Brunetti dejó ambas listas encima de su mesa y las miró. En las llamadas locales, a diferencia de las de larga distancia, se indicaba la dirección de cada número y el nombre del titular, en una columna que ocupaba el lado derecho de más de treinta páginas. El comisario empezó a leer nombres y direcciones, pero al cabo de unos minutos desistió.

Con los papeles en la mano, Brunetti salió a la escalera y bajó al antedespacho que ocupaba la signorina Elettra.
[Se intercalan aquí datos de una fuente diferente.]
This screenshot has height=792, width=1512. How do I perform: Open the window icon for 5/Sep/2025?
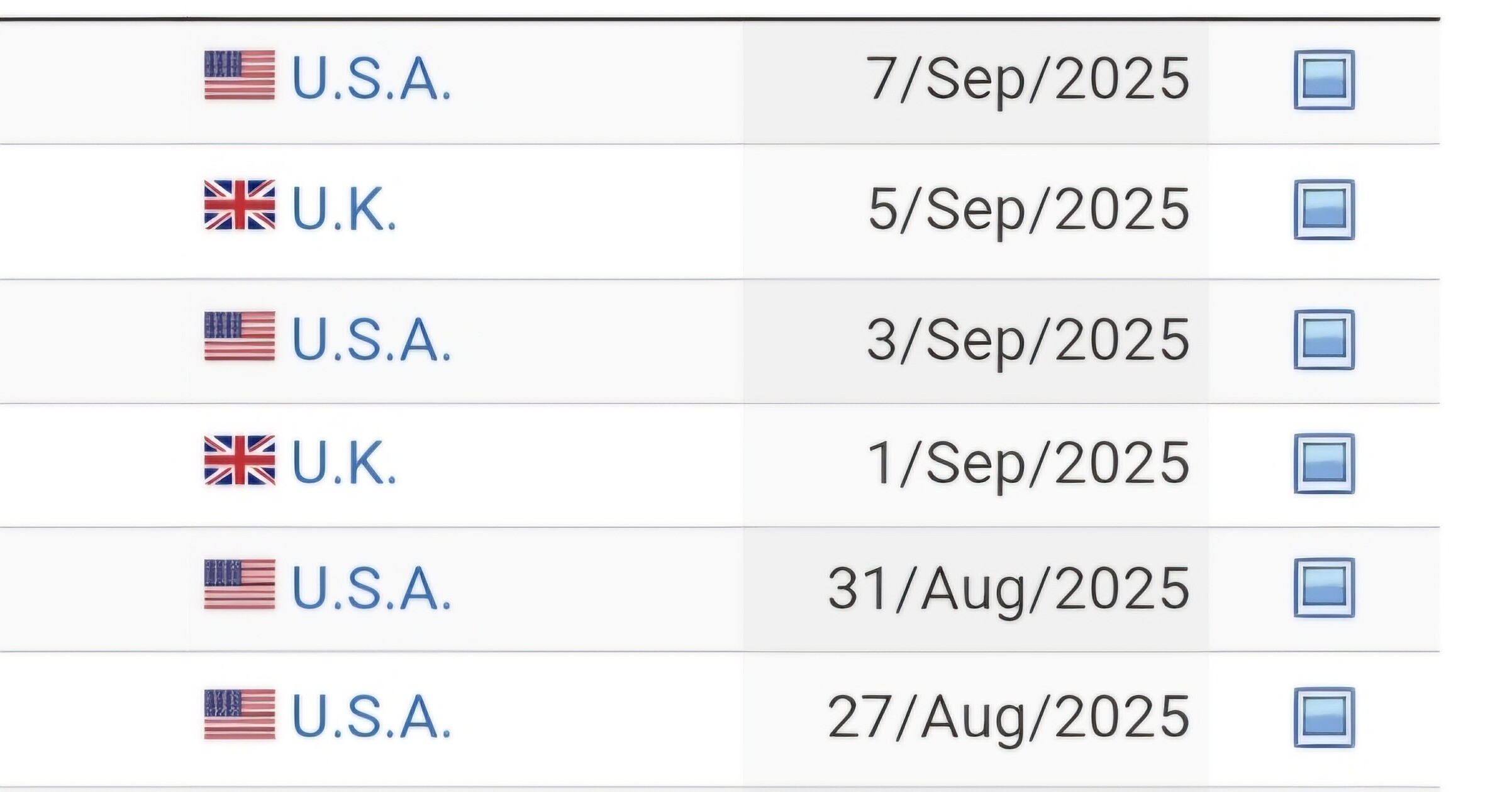point(1324,210)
La mesa que estaba delante de la ventana parecía nueva, pero el jarrón de cristal de Venini era el mismo, y hoy sostenía un gran ramo de modestas y alegres margaritas amarillas.

En armonía con las flores, la signorina Elettra llevaba hoy en el cuello un pañuelo de un color cuyo secreto debía de haber sido robado a los canarios.

– Buenos días, comisario -dijo al verle entrar, obsequiándole con una sonrisa tan alegre como la de las flores.

– Buenos días, signorina -dijo él-. Tengo una consulta para ustedes dos -y señalaba con el mentón el ordenador, la otra mitad del equipo.

– ¿Sobre eso? -preguntó ella, mirando las hojas de la SIP que él traía en la mano.

– Sí; la lista de las llamadas de Trevisan. Finalmente -agregó, sin ocultar la irritación que le producía haber desperdiciado tanto tiempo esperando conseguir la información por los conductos oficiales.

– Si le corría prisa, debió advertírmelo, comisario.

– ¿Algún amigo en la SIP? -preguntó Brunetti, a quien ya no sorprendía el vasto alcance de los contactos de la signorina Elettra.

– Giorgio -dijo ella sin más.

– ¿Usted cree que podría…? -empezó Brunetti.

Con una sonrisa, ella alargó la mano.

Él le entregó los papeles.

– Necesito que pongan estos números por orden de frecuencia de las llamadas.

Ella hizo una anotación en el bloc que tenía encima de la mesa y sonrió indicando que eso era juego de niños.

– ¿Algo más?

– Sí; cuántos de estos teléfonos están en lugares públicos, bares, restaurantes, cabinas.

Ella volvió a sonreír con la misma expresión.

– ¿Eso es todo?

– No; deseo saber cuál es el número de la persona que lo mató. -Si esperaba que ella hiciera otra anotación, se vio defraudado-. Pero supongo que eso no lo conseguirá -agregó Brunetti con una sonrisa, para indicar que no hablaba en serio.

– Eso no creo que podamos encontrarlo, pero quizá esté aquí -apuntó ella agitando los papeles. Probablemente, pensó Brunetti.

– ¿Cuánto tardará? -preguntó él, refiriéndose a días.

La signorina Elettra miró su reloj y luego pellizcó el borde de las hojas, para calcular su número.

– Si Giorgio está hoy en su despacho, podría tenerlo esta tarde.

– ¿Cómo? -exclamó Brunetti, a quien la sorpresa impidió formular la pregunta con más calma.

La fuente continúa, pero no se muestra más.